Stored records:
* * * * *

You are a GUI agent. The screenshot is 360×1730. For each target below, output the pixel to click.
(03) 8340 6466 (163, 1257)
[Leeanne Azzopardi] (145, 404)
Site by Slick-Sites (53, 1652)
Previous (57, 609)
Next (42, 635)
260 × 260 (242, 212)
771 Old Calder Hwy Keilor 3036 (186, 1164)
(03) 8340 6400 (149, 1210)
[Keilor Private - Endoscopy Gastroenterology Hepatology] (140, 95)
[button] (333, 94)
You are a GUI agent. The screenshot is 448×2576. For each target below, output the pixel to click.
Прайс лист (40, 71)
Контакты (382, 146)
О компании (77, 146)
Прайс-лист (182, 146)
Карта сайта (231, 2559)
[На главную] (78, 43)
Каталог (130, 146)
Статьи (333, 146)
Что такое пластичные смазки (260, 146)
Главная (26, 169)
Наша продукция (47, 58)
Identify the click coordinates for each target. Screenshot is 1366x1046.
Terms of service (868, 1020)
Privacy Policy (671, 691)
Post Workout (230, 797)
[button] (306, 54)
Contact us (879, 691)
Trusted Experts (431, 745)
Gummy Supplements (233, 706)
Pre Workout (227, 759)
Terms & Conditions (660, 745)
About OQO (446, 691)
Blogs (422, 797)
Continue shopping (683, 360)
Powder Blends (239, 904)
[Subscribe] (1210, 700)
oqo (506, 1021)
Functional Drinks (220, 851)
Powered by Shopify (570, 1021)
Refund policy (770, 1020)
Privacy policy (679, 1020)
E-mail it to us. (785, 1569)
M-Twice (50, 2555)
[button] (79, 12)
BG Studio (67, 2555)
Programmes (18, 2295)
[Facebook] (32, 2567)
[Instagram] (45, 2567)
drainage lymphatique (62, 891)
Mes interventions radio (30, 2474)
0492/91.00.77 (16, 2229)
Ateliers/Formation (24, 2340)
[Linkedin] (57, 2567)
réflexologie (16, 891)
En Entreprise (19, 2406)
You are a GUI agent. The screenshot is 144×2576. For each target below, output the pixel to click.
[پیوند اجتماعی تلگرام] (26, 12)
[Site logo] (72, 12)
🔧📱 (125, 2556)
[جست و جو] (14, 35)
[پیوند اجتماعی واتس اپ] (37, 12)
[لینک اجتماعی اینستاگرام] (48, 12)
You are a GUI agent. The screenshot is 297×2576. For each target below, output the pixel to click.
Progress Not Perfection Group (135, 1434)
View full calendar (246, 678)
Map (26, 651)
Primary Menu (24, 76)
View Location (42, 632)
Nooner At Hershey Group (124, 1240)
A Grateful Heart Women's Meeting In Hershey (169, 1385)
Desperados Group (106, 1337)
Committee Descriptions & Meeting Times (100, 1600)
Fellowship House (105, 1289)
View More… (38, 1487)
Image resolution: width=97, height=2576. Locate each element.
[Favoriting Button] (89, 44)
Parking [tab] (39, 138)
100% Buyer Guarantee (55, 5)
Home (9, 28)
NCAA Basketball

* * * * *

-- Task goal --
Count up the lines in the records that contain the word "اجتماعی" and reply with that figure only.

-- Solution to this problem --
3